§ **What you should do**
With nothing added or dropped, copy the data that follows exactly.

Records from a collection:
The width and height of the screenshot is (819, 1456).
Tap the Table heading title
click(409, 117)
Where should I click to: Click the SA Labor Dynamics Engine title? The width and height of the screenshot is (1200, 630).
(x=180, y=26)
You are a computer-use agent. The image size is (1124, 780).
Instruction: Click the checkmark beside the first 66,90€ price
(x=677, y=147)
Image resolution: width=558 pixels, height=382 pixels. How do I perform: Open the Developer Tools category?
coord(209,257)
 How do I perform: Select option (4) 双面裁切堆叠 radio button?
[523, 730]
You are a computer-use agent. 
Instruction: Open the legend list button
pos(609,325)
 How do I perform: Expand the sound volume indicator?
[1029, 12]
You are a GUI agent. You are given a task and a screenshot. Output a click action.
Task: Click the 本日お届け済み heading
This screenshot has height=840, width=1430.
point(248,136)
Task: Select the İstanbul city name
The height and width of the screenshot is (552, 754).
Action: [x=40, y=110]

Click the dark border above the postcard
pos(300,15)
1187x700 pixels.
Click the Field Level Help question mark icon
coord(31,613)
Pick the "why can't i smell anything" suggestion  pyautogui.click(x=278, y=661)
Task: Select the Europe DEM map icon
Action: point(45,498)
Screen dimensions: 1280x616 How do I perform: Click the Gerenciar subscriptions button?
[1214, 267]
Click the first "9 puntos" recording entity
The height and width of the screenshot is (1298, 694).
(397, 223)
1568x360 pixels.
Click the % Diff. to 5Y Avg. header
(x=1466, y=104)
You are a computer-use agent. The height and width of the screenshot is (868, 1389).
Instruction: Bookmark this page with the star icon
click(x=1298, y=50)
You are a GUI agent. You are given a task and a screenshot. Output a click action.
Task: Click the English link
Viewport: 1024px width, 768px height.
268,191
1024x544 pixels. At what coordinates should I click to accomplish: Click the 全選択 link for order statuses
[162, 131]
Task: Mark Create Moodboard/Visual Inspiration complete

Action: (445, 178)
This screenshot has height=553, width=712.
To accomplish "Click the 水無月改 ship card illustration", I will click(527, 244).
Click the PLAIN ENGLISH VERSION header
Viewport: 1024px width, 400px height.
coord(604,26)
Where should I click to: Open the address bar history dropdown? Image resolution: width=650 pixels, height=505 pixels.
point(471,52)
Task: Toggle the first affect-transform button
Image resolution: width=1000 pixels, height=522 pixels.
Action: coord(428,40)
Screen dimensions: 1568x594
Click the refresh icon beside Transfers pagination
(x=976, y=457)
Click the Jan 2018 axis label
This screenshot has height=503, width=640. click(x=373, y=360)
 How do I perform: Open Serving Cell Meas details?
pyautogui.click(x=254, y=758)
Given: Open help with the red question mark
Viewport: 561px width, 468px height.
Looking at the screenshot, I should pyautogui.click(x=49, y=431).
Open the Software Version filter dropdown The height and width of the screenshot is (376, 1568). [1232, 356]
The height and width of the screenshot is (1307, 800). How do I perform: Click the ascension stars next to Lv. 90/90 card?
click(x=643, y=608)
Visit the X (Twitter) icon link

§ **Answer to the exercise**
The width and height of the screenshot is (819, 1456).
Tap the Table heading title
click(409, 117)
Where should I click to: Click the SA Labor Dynamics Engine title? The width and height of the screenshot is (1200, 630).
(x=180, y=26)
You are a computer-use agent. The image size is (1124, 780).
Instruction: Click the checkmark beside the first 66,90€ price
(x=677, y=147)
Image resolution: width=558 pixels, height=382 pixels. How do I perform: Open the Developer Tools category?
coord(209,257)
 How do I perform: Select option (4) 双面裁切堆叠 radio button?
[523, 730]
You are a computer-use agent. 
Instruction: Open the legend list button
pos(609,325)
 How do I perform: Expand the sound volume indicator?
[1029, 12]
You are a GUI agent. You are given a task and a screenshot. Output a click action.
Task: Click the 本日お届け済み heading
This screenshot has height=840, width=1430.
point(248,136)
Task: Select the İstanbul city name
The height and width of the screenshot is (552, 754).
Action: [x=40, y=110]

Click the dark border above the postcard
pos(300,15)
1187x700 pixels.
Click the Field Level Help question mark icon
coord(31,613)
Pick the "why can't i smell anything" suggestion  pyautogui.click(x=278, y=661)
Task: Select the Europe DEM map icon
Action: point(45,498)
Screen dimensions: 1280x616 How do I perform: Click the Gerenciar subscriptions button?
[1214, 267]
Click the first "9 puntos" recording entity
The height and width of the screenshot is (1298, 694).
(397, 223)
1568x360 pixels.
Click the % Diff. to 5Y Avg. header
(x=1466, y=104)
You are a computer-use agent. The height and width of the screenshot is (868, 1389).
Instruction: Bookmark this page with the star icon
click(x=1298, y=50)
You are a GUI agent. You are given a task and a screenshot. Output a click action.
Task: Click the English link
Viewport: 1024px width, 768px height.
268,191
1024x544 pixels. At what coordinates should I click to accomplish: Click the 全選択 link for order statuses
[162, 131]
Task: Mark Create Moodboard/Visual Inspiration complete

Action: (445, 178)
This screenshot has height=553, width=712.
To accomplish "Click the 水無月改 ship card illustration", I will click(527, 244).
Click the PLAIN ENGLISH VERSION header
Viewport: 1024px width, 400px height.
coord(604,26)
Where should I click to: Open the address bar history dropdown? Image resolution: width=650 pixels, height=505 pixels.
point(471,52)
Task: Toggle the first affect-transform button
Image resolution: width=1000 pixels, height=522 pixels.
Action: coord(428,40)
Screen dimensions: 1568x594
Click the refresh icon beside Transfers pagination
(x=976, y=457)
Click the Jan 2018 axis label
This screenshot has height=503, width=640. click(x=373, y=360)
 How do I perform: Open Serving Cell Meas details?
pyautogui.click(x=254, y=758)
Given: Open help with the red question mark
Viewport: 561px width, 468px height.
Looking at the screenshot, I should pyautogui.click(x=49, y=431).
Open the Software Version filter dropdown The height and width of the screenshot is (376, 1568). [1232, 356]
The height and width of the screenshot is (1307, 800). How do I perform: Click the ascension stars next to Lv. 90/90 card?
click(x=643, y=608)
Visit the X (Twitter) icon link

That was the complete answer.